ElisabettaQuando lessi il romanzo ricordo che provai un impatto forte per il personaggio di Timoteo e mi colpì proprio la sua cruda descrizione degli altri, il suo modo di togliere ogni velo al pudore, di dissacrare in modo impietoso ogni persona ed ogni gesto. Eppure mi sono chiesta tante volte come ha fatto la Mazzantini ad entrare in un personaggio dalla mente così lucidamente contorta, pensando come pensa un uomo, soffrendo come soffre un uomo. Il romanzo è tutto al maschile, è la descrizione di tre donne fatta attraverso l’occhio, la mente, gli istinti ed i ritmi di un uomo descritto senza omissioni e senza alcuna menzogna, ogni istinto e sentimento viene attraversato dal protagonista nella sua lotta interiore e svelato per ciò che era… paura, vigliaccheria, amore e rabbia e nonostante non sia riuscita ad amarlo non l’ho nemmeno odiato. Nella sua volgarità, nelle frasi e nei gesti qualche volta osceni ho visto tanta parte di umanità, come mi fossi immersa in un mondo dietro un mondo, nell’animo di un uomo che sa di essere ciò che è, che riconosce la sua bassezza e l’incapacità di poterne uscire, come un dannato che emerge con dolore dall’inferno cercando ispiazione e perdono.

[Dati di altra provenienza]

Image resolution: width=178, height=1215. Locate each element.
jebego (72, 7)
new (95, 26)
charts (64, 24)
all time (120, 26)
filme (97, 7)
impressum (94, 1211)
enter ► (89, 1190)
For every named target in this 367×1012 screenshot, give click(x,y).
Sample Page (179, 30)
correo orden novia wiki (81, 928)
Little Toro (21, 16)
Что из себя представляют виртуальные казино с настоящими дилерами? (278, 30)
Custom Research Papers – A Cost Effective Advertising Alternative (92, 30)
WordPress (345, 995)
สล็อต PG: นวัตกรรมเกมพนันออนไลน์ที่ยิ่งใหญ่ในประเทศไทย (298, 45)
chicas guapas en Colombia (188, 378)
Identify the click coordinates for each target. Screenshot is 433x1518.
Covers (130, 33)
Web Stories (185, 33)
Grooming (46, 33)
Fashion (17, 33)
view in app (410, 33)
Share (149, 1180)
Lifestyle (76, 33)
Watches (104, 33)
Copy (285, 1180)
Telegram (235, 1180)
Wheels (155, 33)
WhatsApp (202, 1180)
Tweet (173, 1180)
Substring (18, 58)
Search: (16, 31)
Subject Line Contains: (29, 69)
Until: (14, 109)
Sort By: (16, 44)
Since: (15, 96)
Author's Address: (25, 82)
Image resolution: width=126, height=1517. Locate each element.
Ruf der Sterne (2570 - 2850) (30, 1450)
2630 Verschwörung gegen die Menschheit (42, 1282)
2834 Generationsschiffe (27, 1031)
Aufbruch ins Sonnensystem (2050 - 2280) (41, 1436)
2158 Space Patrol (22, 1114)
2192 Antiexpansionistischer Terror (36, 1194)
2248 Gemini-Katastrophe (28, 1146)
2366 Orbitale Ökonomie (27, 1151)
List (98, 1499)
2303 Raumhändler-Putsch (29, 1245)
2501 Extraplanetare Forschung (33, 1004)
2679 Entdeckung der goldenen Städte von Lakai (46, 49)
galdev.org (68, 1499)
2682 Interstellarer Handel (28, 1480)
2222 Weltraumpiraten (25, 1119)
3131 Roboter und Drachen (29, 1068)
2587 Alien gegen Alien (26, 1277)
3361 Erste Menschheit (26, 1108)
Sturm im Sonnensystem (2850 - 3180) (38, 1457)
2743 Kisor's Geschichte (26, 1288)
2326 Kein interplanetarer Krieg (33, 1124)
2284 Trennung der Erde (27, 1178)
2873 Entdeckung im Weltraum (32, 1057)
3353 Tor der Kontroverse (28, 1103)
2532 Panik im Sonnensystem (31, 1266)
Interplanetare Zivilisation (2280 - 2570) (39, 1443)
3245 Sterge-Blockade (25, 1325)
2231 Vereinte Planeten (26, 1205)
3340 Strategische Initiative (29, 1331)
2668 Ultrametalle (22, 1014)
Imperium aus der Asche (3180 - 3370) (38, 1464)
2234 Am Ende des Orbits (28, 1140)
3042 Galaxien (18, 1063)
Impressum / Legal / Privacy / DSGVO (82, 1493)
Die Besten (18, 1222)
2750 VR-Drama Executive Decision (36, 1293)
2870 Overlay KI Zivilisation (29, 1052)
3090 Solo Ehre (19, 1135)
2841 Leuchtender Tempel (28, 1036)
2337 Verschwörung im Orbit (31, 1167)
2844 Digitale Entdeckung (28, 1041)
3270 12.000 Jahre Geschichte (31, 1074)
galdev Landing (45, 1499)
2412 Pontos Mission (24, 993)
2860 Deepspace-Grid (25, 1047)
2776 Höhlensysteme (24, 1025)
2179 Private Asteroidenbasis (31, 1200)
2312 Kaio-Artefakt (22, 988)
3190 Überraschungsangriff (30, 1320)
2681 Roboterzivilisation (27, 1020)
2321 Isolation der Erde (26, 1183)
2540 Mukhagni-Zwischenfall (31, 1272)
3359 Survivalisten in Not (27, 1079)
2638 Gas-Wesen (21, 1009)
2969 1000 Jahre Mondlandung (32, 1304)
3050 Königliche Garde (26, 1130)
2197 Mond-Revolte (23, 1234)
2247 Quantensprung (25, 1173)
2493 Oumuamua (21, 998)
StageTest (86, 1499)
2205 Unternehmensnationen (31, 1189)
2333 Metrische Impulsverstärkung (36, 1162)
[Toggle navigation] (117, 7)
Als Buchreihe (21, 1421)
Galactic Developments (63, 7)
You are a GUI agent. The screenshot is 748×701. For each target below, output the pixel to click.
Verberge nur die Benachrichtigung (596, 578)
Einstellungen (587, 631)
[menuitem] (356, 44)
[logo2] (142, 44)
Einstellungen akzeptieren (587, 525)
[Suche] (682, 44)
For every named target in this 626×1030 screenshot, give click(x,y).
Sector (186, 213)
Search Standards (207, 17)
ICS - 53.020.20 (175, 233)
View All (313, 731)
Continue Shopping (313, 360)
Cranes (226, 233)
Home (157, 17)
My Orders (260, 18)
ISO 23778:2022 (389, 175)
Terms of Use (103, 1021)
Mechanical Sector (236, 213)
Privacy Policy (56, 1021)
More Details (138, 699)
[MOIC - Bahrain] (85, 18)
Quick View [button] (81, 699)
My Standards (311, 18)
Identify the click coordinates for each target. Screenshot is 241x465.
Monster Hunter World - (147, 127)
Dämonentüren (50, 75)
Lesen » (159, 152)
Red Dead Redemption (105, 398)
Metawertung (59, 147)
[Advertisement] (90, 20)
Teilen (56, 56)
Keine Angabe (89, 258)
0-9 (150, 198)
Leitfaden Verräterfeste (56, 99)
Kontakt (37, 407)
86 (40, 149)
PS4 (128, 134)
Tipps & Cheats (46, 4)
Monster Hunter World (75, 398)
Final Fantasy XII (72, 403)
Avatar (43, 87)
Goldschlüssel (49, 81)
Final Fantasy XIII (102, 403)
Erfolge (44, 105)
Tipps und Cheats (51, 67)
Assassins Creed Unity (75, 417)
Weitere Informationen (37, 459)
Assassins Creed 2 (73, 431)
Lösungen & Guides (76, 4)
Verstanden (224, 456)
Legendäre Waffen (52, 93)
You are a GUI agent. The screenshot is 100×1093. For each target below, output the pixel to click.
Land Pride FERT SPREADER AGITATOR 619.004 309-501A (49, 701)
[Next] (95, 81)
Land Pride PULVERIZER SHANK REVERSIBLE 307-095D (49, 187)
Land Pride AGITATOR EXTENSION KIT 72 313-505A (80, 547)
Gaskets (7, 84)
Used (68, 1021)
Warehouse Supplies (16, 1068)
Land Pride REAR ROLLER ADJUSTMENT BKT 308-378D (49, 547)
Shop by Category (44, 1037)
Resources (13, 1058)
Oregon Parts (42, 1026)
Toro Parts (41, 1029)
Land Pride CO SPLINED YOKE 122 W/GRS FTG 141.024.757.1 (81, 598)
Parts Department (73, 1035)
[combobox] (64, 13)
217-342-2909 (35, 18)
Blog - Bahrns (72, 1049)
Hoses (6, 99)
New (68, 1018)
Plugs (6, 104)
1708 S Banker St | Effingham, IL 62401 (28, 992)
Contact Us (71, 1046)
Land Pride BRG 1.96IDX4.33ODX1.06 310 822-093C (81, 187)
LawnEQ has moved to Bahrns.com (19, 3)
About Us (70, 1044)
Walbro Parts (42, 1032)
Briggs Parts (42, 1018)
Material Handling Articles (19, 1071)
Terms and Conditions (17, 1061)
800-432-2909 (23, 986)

ElisabettaDimenticavo che il chiarimento e la spiegazione sul comportamento di Timoteo è stata illuminante e ti ringrazio Antonio. Quando riusciamo a vederci chiaro tutto sembra impovvisamente tanto semplice e facilmente comprensibile. Mi torna in mente un’altra frase in cui egli dice più o meno che da bambino a dispetto della madre sputava nel piatto per provare a se stesso il suo caraggio con la conseguenza poi di sentirsi ancora più solo. La trasgressione, più che mai, è vissuta come prova di coraggio, come strumento per vincere e attaccare la paura. Non ho visto molto in lui l’attacco e l’accusa tipica del 6 controf., perchè egli sembra più concentrato verso il proprio se’ che verso proiezioni esterne, ma in effetti la proiezione ed il sospetto legato all’accusa sono presenti quasi sempre anche se poco evidenti.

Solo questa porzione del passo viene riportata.